Last week, the Jesuits’ Oregon Province agreed to pay $166 million to hundreds of victims of sexual abuse, which occurred decades ago at remote Indian boarding schools. The two cases shed rare light on how religious orders have dealt with charges of sexual abuse, as opposed to the Catholic dioceses and bishops at the center of most recent scandals. The Jesuits are the world’s largest Roman Catholic religious order.


The motion filed on Monday charges that the church misled prosecutors in 2006, with its lawyers claiming that they had little information about the priest — despite the lengthy record of complaints.


The case has been acutely troublesome for the Jesuits, an order known for its scholarship and its elite high schools and universities. Father McGuire was by all accounts a mesmerizing teacher, and after he was barred by some Jesuit schools in the 1960s and 1970s for suspicious behavior, including having students share his bedroom, he went on to became a popular leader of eight-day spiritual retreats around the country and the world.


For about two decades, starting in the early 1980s, he was a spiritual adviser to Mother Teresa, who put him in charge of retreats for the nuns in her worldwide order, Missionaries of Charity. Several times each year, in India, the United States, Russia and other countries, he led retreats for the sisters.

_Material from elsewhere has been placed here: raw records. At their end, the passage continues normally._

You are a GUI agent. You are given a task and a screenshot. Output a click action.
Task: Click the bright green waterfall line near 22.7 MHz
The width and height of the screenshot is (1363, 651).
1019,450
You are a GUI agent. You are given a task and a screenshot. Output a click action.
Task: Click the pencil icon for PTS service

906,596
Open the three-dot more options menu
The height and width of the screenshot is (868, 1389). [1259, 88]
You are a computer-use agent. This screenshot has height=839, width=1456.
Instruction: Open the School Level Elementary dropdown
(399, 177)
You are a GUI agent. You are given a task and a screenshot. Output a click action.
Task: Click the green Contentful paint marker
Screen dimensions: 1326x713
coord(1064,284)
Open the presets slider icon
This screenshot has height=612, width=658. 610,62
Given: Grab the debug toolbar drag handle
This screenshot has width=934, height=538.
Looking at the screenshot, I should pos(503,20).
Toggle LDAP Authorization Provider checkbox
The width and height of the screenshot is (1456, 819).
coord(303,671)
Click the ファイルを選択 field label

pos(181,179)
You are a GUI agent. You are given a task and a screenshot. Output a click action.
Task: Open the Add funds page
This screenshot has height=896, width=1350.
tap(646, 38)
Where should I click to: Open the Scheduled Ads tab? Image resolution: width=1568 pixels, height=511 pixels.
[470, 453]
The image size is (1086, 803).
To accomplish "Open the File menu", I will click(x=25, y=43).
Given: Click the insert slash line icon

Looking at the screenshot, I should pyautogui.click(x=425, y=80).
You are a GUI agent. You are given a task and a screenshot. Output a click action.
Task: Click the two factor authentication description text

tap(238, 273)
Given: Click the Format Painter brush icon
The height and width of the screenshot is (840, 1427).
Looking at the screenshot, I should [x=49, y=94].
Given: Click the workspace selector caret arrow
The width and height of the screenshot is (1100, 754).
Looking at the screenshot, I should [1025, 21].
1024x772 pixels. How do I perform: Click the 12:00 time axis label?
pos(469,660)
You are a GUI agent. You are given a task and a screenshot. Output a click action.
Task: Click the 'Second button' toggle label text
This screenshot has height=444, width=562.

In these travels he routinely took along a teenage boy as an assistant, saying he needed help administering his diabetes treatment. In complaints voiced by some parents and priests at the time, and in later depositions, those assistants said their duties often included sleeping in the same bed as Father McGuire, showering and reading pornography together, providing intimate massages and watching him masturbate.


The Jesuits have their own administrative structure, with a leader in Rome and regional provinces in the United States, although they also operate with permission from local bishops.


On his return from Europe in the 1960s, Father McGuire was assigned to live and teach at Loyola Academy, a high school in Wilmette, Ill. Two boys stayed with him in his room for about two years each, where he constantly abused them, according to the 2006 trial.


In 1969 the second of those boys, then 15, ran away and described the abuse to his parish priest, who contacted the Jesuit president of the academy. The school responded by removing Father McGuire, but, according to a letter released on Monday, publicly described his departure as a “sabbatical.”


In 1991, in another of the many warnings revealed on Monday, the director of a retreat house in California reported to the Chicago Province’s leader that Father McGuire was traveling with a teenage boy from Alaska and sharing a bed with him, and that the boy’s mother had expressed her concern that “her son has in some way changed.”


That year, the Chicago Province’s leader, the Rev. Robert A. Wild, imposed the first set of “guidelines” on Father McGuire. In written instructions he said: “I ask that you not travel on any overnight trip with any boy or girl under the age of 18 and preferably even under the age of 21.” But Father McGuire was left to police himself, and Father Wild said in a 2009 deposition that he had regarded the case as “a serious matter” but also “ambiguous.”


The province sent Father McGuire in 1993 for a psychiatric examination and six months at a treatment center — but in the week before he was to report for the evaluation, he was allowed to conduct a retreat in Phoenix, where he molested another boy, the documents indicate.


As late as 1998, the new documents show, the Chicago provincial wrote a letter of “good standing” for Father McGuire to allow him to minister in a diocese, stating that “there is nothing to our knowledge in his background which would restrict any ministry with minors.”


As the reports of abuse accumulated, the Chicago leaders issued one set of restrictions after another on Father McGuire, finally, in 2002, saying he could minister only to nuns in the Chicago region. But none of these directives were enforced, the court motion asserts.


Father McGuire was formally removed from the priesthood in February 2008 after a conviction in Wisconsin and after a federal indictment had been issued in Illinois.